§ **Requirement**
Take the material below and extract the lines from the one with "Open the hamburger menu" through the one with "Screen dimensions: 1200x797", word for word, without pictures.

§ **Supplied entries**

# # #

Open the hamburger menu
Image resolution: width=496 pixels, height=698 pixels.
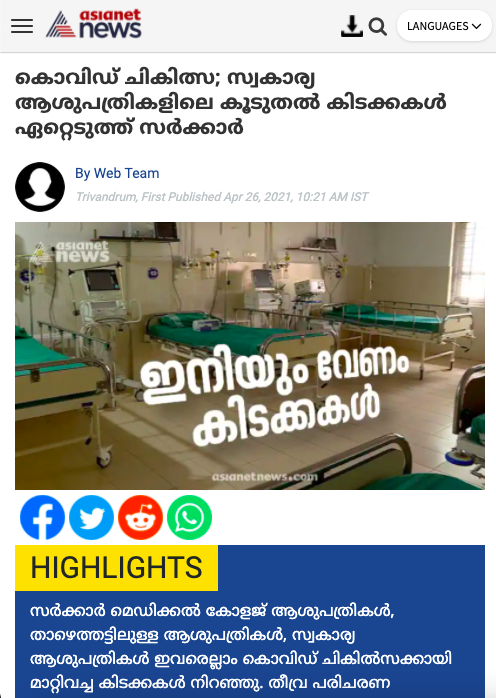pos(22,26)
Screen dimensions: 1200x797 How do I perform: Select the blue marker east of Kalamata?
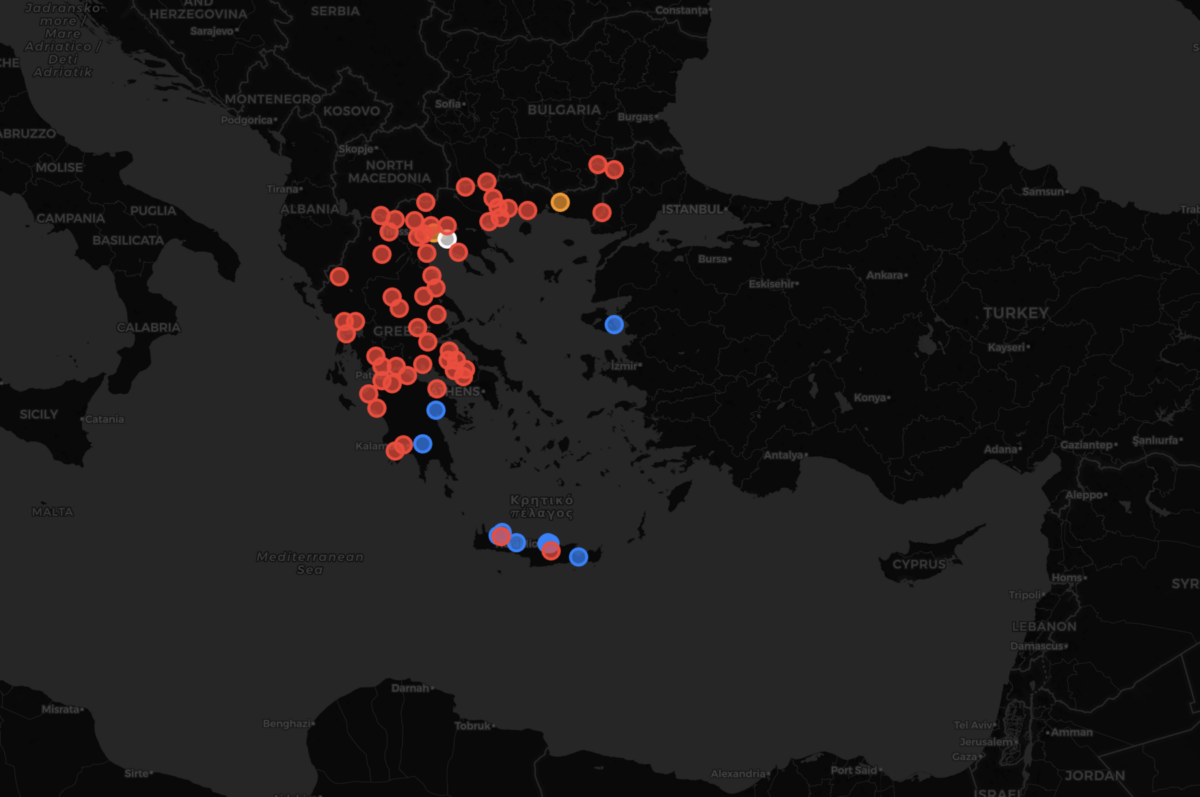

# # #

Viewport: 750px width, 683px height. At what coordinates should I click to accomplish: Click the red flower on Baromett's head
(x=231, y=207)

# # #

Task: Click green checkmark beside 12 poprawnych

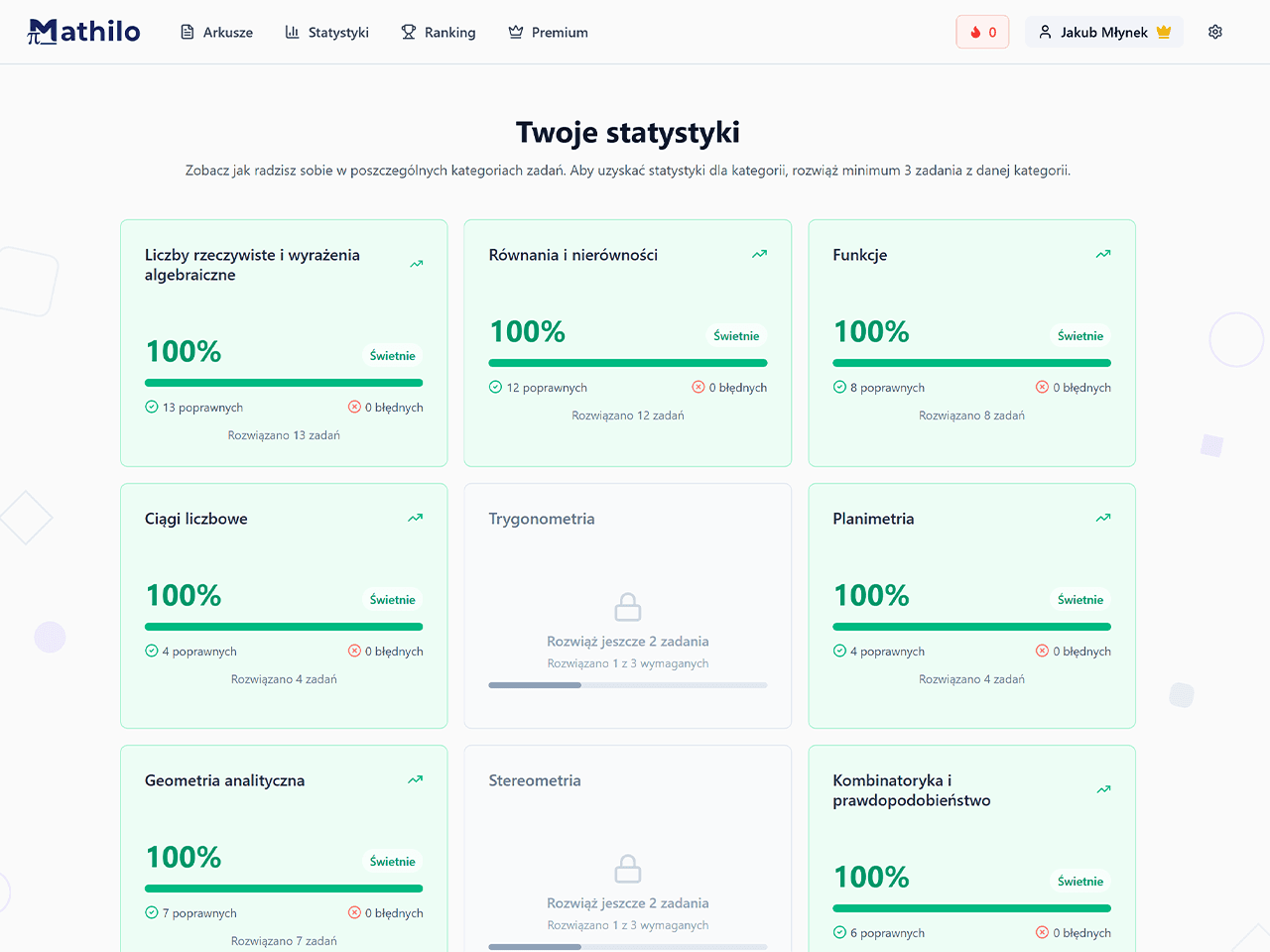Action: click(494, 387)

# # #

§ **Answer below**
Open the hamburger menu
Image resolution: width=496 pixels, height=698 pixels.
pos(22,26)
Screen dimensions: 1200x797 How do I perform: Select the blue marker east of Kalamata?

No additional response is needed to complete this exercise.